**SELECTED EXCERPT**
------------------------------------------------------------------------

Data-driven approaches for microbial enzyme and pathway discovery

30 Aug 2023
9:00-9:30

Data-driven approaches for microbial enzyme and pathway discovery

The rapidly evolving field of synthetic biology requires the inclusion of new enzymes in the toolbox of biological parts, e.g., for the biosynthesis and biodegradation of specialized molecules. A significant portion of microbial diversity, known as the “uncultivated majority,” has remained difficult to study in the laboratory setting, making it a potential gold mine for new enzymes and functions. In this talk, I will describe how we have accessed this untapped resource through metagenomic sequencing and recombinant protein production methods. A major bottleneck in this process is the identification of promising enzyme candidates among the vast number of uncharacterized protein sequences – a task akin to searching for a needle in a haystack. Here I will cover our research to narrow the metagenomic sequence search space to mine protein-coding sequences for the biosynthesis and biodegradation of organic molecules. Specifically, I will cover how we have incorporated statistical learning, secondary structural features, and genomic context into targeted metagenomic enzyme discovery workflows. We use design-build-test-learn cycles to construct new enzyme libraries, screen their functions, and learn patterns of enzyme-substrate specificity for iterative library design. Our overall goal is to advance automated discovery methods from (meta)genomes to build and optimize metabolic pathways.

------------------------------------------------------------------------

**SUPPLIED ENTRIES**
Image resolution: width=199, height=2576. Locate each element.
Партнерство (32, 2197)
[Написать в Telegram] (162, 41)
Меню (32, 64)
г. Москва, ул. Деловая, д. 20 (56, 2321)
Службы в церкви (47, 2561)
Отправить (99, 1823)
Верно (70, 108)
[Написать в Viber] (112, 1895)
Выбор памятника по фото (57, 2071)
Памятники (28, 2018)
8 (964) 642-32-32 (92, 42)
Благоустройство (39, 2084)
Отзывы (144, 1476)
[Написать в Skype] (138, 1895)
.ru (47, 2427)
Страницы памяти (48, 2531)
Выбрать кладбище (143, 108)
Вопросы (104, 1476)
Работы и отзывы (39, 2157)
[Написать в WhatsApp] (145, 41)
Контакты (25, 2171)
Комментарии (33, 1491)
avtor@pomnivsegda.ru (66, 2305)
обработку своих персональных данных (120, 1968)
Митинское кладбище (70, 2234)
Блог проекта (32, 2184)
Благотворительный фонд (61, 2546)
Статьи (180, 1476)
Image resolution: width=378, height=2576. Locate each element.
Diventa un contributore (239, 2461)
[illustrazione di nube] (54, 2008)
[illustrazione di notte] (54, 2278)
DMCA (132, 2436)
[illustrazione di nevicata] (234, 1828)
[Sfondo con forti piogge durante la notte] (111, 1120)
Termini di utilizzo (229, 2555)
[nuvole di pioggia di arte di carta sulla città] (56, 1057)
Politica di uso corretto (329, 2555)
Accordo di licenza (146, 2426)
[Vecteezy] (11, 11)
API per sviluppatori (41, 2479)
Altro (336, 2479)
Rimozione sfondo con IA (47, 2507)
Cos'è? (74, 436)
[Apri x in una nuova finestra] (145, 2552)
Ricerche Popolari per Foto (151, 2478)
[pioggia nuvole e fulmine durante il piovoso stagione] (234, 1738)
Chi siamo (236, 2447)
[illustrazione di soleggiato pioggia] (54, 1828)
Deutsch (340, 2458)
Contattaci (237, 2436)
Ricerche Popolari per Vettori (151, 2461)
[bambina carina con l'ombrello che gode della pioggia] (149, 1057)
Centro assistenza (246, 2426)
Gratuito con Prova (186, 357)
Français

------------------------------------------------------------------------

**APPLY WHAT YOU READ**
- 1) List the three things that the abstract on microbial enzyme discovery says were incorporated into targeted metagenomic enzyme discovery workflows.
- 2) For each statement below, say yes or no according to the abstract on microbial enzyme discovery, and quote the words that decide it.
(a) The talk is scheduled for 30 Aug 2023, from 9:00 to 9:30.
(b) The "uncultivated majority" has been easy to study in the laboratory.
(c) The untapped resource was accessed through metagenomic sequencing and recombinant protein production methods.
- 3) Answer these questions from the abstract on microbial enzyme discovery.
(a) What does the abstract compare identifying promising enzyme candidates to?
(b) What kind of cycles are used to construct new enzyme libraries?
(c) What is the overall goal stated at the end?

**RESULTS FOR EACH TASK**
- 1)
Statistical learning
Secondary structural features
Genomic context

- 2)
(a) Yes: "30 Aug 2023" and "9:00-9:30"
(b) No: "has remained difficult to study in the laboratory setting"
(c) Yes: "we have accessed this untapped resource through metagenomic sequencing and recombinant protein production methods"

- 3)
(a) Searching for a needle in a haystack
(b) Design-build-test-learn cycles
(c) To advance automated discovery methods from (meta)genomes to build and optimize metabolic pathways